Des forces déflationnistes
En Europe, la modération de l’inflation reste un « cadeau du ciel », mais cela pourrait ne pas durer.
En effet, les températures relativement élevées depuis novembre ont permis de conserver des stocks de gaz importants, mais que se passera-t-il cet été ? Cliquez ici pour lire la suite…
Depuis novembre, la consommation de gaz s’avère exceptionnellement faible grâce à un heureux caprice climatique : le Vieux Continent a connu son troisième mois de janvier le plus chaud depuis un siècle en 2023, avec des températures moyennes supérieures de 2,2 degrés à la moyenne.
Du coup, d’énormes stocks de gaz naturel achetés au sommet de la courbe à partir du printemps dernier et jusqu’au mois d’août – c’est-à-dire au plus haut historique – n’ont pas été consommés, et cela n’a pas permis de renouveler les réserves à un prix nettement plus favorable.
Autrement dit, les stocks de combustible actuels constituent surtout un « réservoir » de moins-values latentes gigantesques pour les Etats européens (les principaux donneurs d’ordre).
Les contrats à terme de référence sur le gaz naturel néerlandais (Rotterdam) affichent déjà des baisses près de 30% depuis le début de l’année (à environ 53 € l’équivalent mégawattheure produit au gaz), soit un cours inférieur de 85% au niveau record de 350 € (le mégawattheure) atteint en août.
Nous venons par ailleurs de découvrir que la Belgique n’avait pas respecté ses engagements et avait continué de procéder à des livraisons de gaz russe.

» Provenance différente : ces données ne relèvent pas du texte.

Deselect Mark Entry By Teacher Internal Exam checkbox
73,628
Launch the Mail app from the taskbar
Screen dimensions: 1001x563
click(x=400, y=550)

Il faudrait donc – pour que les prix remontent vers 110/120 $ – que les pays importateurs fassent preuve de discipline par rapport à leurs engagements de boycott du gaz sibérien, puis qu’on prévoit une chute brutale et durable du mercure en mars (aucune vague de froid en vue d’ici fin février avec des températures moyennes de 10° en journée au nord de la Loire et quasiment pas de gel la nuit) suivi d’un printemps plus frais que la moyenne.
Et des forces saisonnières
Mais, en réalité, tout va peut-être se jouer à partir du mois de juin : on consomme de plus en plus d’énergie en Europe pour climatiser l’été et de moins en moins pour se chauffer l’hiver (ce qui est déjà le cas aux Etats Unis, en Chine, au Japon et depuis longtemps en Inde et en Asie du Sud-Est).
Entre temps, l’activité économique sera remontée en puissance en Chine, faisant grimper les prix du pétrole, tandis que l’Arabie a fait part de son intention de réduire sa production de 2 millions de barils par jour (la Russie l’accompagnerait avec 0,5 million de barils en moins). La demande de gaz pourrait donc repartir en parallèle, ce qui gripperait le principal mécanisme de désinflation, non plus seulement en Europe mais dans le monde entier.
Dans un avenir encore plus immédiat, il semblerait que la Russie prépare une grande offensive aérienne sur l’Ukraine, ce qui ne manquera pas de déclencher un nouveau train de sanctions contre la Russie.
Elles pourraient une fois de plus prendre la forme d’embargo sur des matières premières indispensables – dont nous manquons cruellement – et qu’il faudra disputer au prix fort à la Chine et aux Etats-Unis, auprès de pays producteurs qui n’ont pas les moyens d’augmenter leur production pour compenser la pénurie que l’Europe se sera de nouveau imposée.
Entre la Fed, l’inflation qui persiste, des consommateurs qui se surendettent, une nouvelle offensive russe en Ukraine et les sanctions à suivre, vous l’avez compris, les conditions économiques et géopolitiques sont idéales… Le CAC 40 en a donc profité ce matin pour revenir à moins de 10 points de son record absolu de janvier 2022, à 7 375,29 ce matin, peu après l’ouverture, contre 7 384,86 à l’époque. Puis il n’aura fallu attendre que trois heures de plus pour que ce record soit finalement battu, peu avant midi.